__Work required__: Across the entries that follow, work out the number of lines containing the string "zoom", and state it alone.

__Given records__:
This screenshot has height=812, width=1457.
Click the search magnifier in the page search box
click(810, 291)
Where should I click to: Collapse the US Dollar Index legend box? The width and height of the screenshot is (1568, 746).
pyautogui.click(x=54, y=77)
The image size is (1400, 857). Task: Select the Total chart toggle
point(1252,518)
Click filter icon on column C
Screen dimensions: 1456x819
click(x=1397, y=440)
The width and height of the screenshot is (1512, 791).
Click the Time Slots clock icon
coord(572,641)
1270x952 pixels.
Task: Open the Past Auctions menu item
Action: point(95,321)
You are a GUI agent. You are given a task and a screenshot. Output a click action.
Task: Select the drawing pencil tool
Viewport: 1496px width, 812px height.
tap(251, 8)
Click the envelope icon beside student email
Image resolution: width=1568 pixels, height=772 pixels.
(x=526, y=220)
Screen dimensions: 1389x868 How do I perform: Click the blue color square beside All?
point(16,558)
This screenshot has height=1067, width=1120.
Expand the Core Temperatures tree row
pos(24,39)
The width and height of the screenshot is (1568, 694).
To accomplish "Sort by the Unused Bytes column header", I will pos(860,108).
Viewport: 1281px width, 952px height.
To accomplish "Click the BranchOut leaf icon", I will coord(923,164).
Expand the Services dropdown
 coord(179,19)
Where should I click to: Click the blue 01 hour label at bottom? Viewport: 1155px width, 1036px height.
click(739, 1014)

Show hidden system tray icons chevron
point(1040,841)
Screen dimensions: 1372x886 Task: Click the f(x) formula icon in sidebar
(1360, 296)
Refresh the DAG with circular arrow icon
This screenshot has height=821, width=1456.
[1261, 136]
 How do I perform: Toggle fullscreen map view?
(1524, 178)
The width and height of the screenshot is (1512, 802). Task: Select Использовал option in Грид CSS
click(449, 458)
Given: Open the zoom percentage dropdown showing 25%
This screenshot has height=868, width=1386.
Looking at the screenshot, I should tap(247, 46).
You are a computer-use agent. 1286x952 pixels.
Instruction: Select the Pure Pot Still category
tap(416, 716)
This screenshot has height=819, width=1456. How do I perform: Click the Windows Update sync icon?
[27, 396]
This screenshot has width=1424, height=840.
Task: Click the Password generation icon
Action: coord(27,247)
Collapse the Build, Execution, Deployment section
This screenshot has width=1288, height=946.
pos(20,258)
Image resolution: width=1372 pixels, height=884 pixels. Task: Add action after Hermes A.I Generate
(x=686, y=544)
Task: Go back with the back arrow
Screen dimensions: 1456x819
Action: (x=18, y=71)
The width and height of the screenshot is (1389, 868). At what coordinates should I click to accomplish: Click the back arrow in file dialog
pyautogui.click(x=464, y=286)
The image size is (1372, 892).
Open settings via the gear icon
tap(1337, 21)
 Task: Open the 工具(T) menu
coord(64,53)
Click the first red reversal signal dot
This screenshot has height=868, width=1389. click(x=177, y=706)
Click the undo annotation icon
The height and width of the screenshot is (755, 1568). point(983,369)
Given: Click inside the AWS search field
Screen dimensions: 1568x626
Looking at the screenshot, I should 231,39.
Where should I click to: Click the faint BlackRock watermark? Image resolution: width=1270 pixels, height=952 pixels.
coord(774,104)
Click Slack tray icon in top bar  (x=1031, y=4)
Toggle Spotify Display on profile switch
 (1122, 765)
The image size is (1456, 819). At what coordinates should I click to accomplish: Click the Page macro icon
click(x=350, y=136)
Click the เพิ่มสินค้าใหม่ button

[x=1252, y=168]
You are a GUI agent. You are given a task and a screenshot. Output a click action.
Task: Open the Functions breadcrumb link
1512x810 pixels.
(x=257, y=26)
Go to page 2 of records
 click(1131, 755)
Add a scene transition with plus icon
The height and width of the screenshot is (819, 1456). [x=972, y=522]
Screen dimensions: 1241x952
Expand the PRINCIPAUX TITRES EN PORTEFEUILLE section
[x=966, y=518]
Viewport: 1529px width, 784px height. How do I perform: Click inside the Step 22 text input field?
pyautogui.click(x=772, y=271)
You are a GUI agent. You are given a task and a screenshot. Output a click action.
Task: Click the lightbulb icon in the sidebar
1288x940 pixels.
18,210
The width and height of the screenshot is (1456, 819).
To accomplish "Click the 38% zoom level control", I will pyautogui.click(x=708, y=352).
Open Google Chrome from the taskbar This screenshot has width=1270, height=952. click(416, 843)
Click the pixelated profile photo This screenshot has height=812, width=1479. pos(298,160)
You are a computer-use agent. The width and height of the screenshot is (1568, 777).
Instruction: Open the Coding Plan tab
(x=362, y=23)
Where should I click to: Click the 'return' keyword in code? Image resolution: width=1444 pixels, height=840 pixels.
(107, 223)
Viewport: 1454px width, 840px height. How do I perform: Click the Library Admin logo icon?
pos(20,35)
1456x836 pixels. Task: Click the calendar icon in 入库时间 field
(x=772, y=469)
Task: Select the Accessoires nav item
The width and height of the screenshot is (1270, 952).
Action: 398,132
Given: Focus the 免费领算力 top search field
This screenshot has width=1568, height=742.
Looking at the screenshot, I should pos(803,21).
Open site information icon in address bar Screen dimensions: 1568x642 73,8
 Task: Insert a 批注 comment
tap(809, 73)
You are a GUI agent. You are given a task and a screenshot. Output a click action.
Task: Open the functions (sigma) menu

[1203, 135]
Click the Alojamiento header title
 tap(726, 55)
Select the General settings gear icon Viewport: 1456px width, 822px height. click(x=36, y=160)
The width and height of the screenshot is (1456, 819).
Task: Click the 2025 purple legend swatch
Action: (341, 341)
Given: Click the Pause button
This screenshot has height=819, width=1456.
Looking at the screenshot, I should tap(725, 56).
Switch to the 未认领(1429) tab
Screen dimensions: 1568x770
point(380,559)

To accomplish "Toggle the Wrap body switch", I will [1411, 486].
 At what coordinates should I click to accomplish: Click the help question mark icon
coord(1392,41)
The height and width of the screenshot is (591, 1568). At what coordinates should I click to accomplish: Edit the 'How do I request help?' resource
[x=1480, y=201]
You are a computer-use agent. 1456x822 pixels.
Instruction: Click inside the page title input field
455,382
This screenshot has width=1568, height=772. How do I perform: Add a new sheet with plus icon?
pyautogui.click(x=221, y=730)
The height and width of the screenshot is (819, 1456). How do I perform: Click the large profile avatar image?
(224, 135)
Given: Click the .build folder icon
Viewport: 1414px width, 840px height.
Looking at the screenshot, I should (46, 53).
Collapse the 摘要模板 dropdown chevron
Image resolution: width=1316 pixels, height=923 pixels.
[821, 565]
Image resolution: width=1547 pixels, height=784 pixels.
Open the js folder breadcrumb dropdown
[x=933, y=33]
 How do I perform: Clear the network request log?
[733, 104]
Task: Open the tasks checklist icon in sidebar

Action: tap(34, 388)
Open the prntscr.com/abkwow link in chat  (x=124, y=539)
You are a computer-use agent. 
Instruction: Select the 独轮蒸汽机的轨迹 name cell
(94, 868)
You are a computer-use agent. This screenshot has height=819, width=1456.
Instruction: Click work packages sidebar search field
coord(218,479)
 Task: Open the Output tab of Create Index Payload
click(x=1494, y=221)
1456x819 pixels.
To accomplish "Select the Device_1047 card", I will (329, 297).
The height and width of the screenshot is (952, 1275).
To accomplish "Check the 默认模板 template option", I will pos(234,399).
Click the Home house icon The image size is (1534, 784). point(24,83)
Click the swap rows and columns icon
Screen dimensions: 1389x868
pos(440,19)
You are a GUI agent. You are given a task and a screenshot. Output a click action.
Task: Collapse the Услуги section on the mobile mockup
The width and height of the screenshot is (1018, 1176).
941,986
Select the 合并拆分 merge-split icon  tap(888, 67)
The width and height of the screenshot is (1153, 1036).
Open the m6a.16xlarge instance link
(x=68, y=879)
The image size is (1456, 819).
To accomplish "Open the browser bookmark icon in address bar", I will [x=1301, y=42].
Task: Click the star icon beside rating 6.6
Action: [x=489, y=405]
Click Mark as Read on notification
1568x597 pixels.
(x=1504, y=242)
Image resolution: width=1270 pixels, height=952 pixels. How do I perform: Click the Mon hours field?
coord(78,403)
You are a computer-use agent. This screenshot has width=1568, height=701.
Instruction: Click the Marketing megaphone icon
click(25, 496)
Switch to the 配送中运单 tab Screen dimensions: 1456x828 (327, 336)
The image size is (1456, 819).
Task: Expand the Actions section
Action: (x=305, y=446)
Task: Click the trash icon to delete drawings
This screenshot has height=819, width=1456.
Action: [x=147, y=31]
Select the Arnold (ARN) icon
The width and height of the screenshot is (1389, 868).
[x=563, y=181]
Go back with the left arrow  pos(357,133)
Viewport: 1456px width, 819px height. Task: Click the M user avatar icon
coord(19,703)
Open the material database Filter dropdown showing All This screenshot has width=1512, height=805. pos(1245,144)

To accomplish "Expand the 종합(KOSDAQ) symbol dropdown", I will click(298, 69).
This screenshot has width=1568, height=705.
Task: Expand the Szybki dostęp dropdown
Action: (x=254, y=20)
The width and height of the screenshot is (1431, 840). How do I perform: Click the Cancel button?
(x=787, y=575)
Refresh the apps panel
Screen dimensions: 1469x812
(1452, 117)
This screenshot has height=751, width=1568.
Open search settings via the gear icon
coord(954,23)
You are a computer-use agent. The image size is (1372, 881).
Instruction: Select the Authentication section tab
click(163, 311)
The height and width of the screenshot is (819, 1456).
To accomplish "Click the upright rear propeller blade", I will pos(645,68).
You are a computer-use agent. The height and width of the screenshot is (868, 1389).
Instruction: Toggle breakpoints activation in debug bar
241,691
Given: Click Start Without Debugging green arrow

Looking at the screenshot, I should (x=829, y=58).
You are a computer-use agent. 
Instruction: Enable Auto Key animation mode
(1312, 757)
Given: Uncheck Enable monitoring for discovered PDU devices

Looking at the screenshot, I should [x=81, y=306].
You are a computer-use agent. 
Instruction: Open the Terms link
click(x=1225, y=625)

__Result of the task__: 2